Augsburger Allgemeine (Land West)
Moskauer Weihnachtscircus will Zelte verkaufen
Notlage Im Internet bietet die Zirkusfamilie zwei Objekte an. Der Juniorchef spricht von einem „finanziellen Abgrund“
Die Mitglieder des Moskauer Weihnachtscircus kamen in den vergangenen Jahren nicht zur Ruhe: Erst gab es Probleme wegen ihres Zeltaufbaus, dann eine Schlägerei auf dem Zirkusgelände und schließlich bereitete der Schlaganfall des Seniorchefs Nando Frank den Akteuren große Sorgen. Jetzt müssen die Mitglieder aufgrund der CoronaPandemie ums wirtschaftliche Überleben kämpfen. Über das Internet starteten sie einen Aufruf: Zwei Zelte sind zu verkaufen. Das wirft die Frage auf, ob die Schausteller aufgeben. Denn was macht ein Zirkus ohne Zelt? Wir haben mit den Verantwortlichen gesprochen.
Michael Wagner, Pressesprecher vom Moskauer Weihnachtscircus, gibt Entwarnung: „Keine Sorge, der Zirkus hört nicht auf.“Im Gegenteil, das gesamte Team stehe in den Startlöchern und hoffe darauf, bald wieder auftreten zu dürfen. Allerdings könne das noch eine Weile dauern. Aber die Akteure sind vorbereitet. „Auch wenn es momentan keine Vorstellungen gibt, müssen die Artisten trotzdem täglich trainieren, damit sie fit sind, wenn es dann endlich wieder losgeht“, berichtet der Pressesprecher. Das Weihnachtsgastspiel wolle der Zirkus
auf jeden Fall nachholen. „Man kann sich auch auf neue Show-Acts freuen, die Artisten arbeiten zum Beispiel gerade an einer Rollschuhnummer“, sagt Michael Wagner.

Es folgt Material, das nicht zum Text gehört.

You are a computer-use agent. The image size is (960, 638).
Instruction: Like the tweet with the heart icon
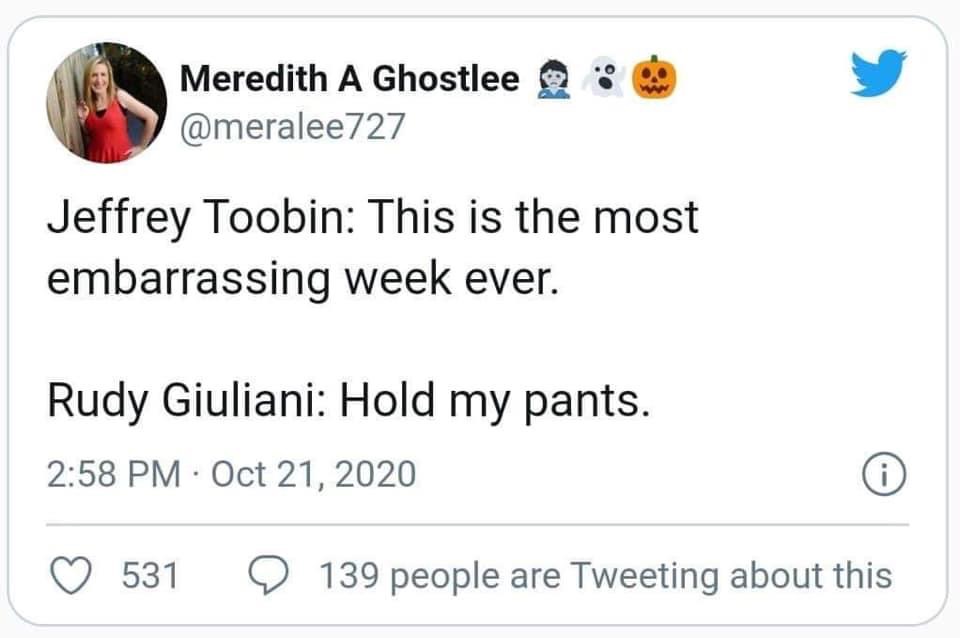tap(70, 575)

Doch was hat es jetzt mit dem Zeltverkauf auf sich? „Früher waren das mal unsere Zelte, die wir dann an den Zirkus meines Cousins weitergegeben haben“, sagt JuniorZirkuschef
Gino Frank. „Jetzt hat er mich gebeten, einen Aufruf zu starten, da er die Zelte verkaufen möchte.“Diese seien schon älter und daher auf weniger Zuschauerkapazitäten ausgerichtet. „Aber vielleicht kann jemand die Zelte, die noch recht gut in Schuss sind, gebrauchen“, so Frank. Der Moskauer Weihnachtscircus selber habe sich vor Jahren schon größere Zeltanlagen angeschafft, die nur darauf warteten, mit Publikum und Artisten gefüllt zu werden. „Natürlich hoffen wir darauf, dass bald wieder zahlreiche Besucher unser Zelt betreten können. Bis dahin heißt es abwarten und weiter trainieren“, so der Junior-Zirkuschef.

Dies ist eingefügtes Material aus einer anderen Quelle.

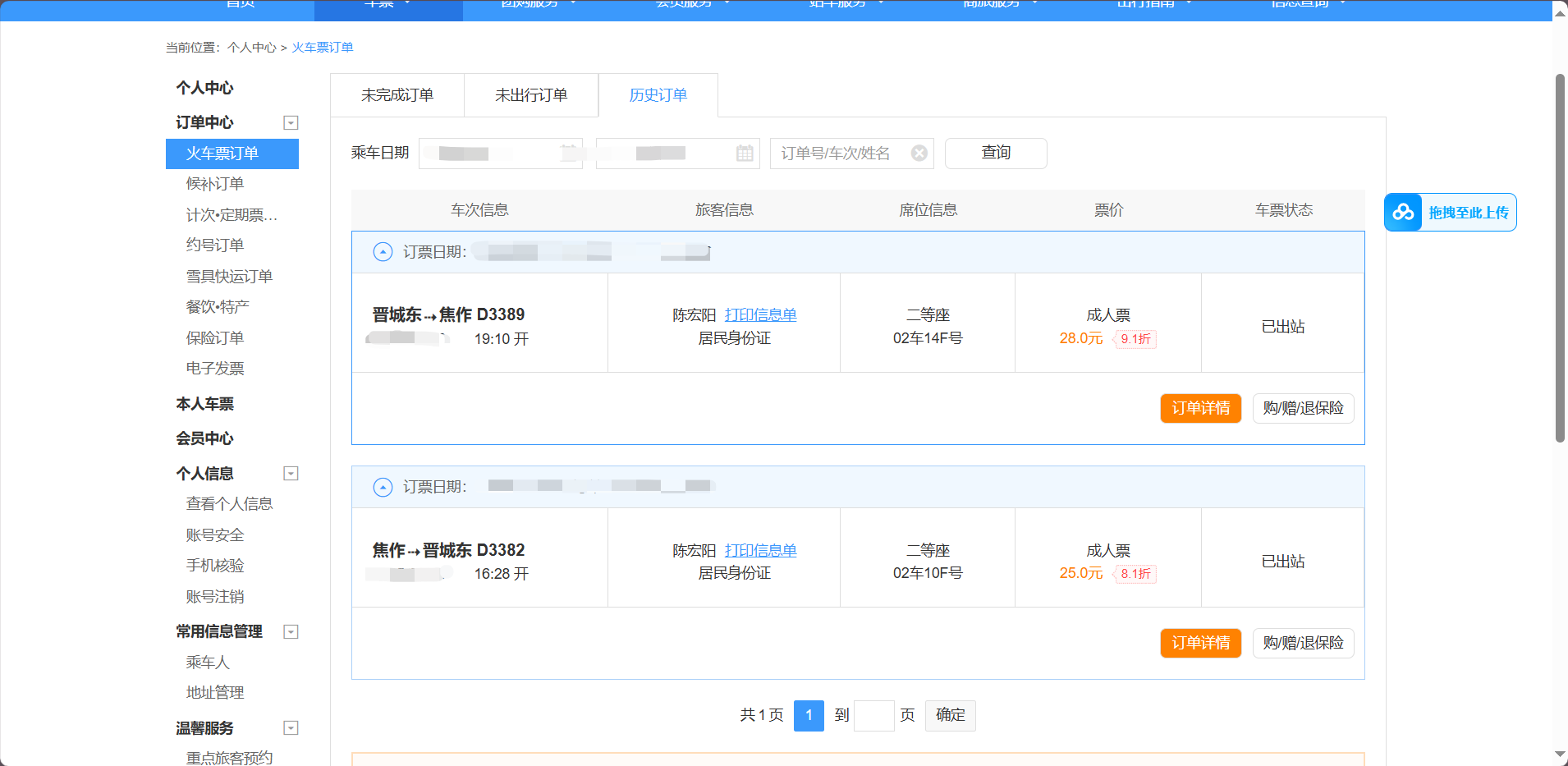The image size is (1568, 766).
Task: Click the end date calendar icon
Action: (x=744, y=154)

Doch leicht sei das Abwarten und vor allem das Durchhalten für den Moskauer Weihnachtscircus nicht. „Wir befinden uns quasi am finanziellen Abgrund“, so Gino Frank. Seit Monaten halte sich der Zirkus nun schon auf dem Gelände des ehemaligen Gartenmarktes Glötzinger in der Stätzlinger Straße in Lechhausen auf, die Kosten für Heizung und Strom liefen weiter – ob mit oder ohne Vorstellungen. 40 Mitglieder des Zirkus hielten sich dort derzeit auf, zehn davon seien Kinder.
Viele Mitglieder lebten von Hartz IV. „Wir haben praktisch unser letztes Geld in die Werbung für die Weihnachtsvorstellungen an der Rockfabrik investiert, die ja dann aber komplett ausgefallen sind“, sagt Frank. „Wir müssen wirklich schauen, wie wir mit Lebensmitteln und solchen Dingen über die Runden kommen.“
Deshalb sei das Zirkusteam über jede Spende dankbar und auf die Hilfsbereitschaft der Bevölkerung angewiesen. „Jeder, der uns jetzt unterstützt, darf, sobald wir unsere Veranstaltungen nachholen können, gratis in eine Vorstellung kommen“, verspricht Frank weiter.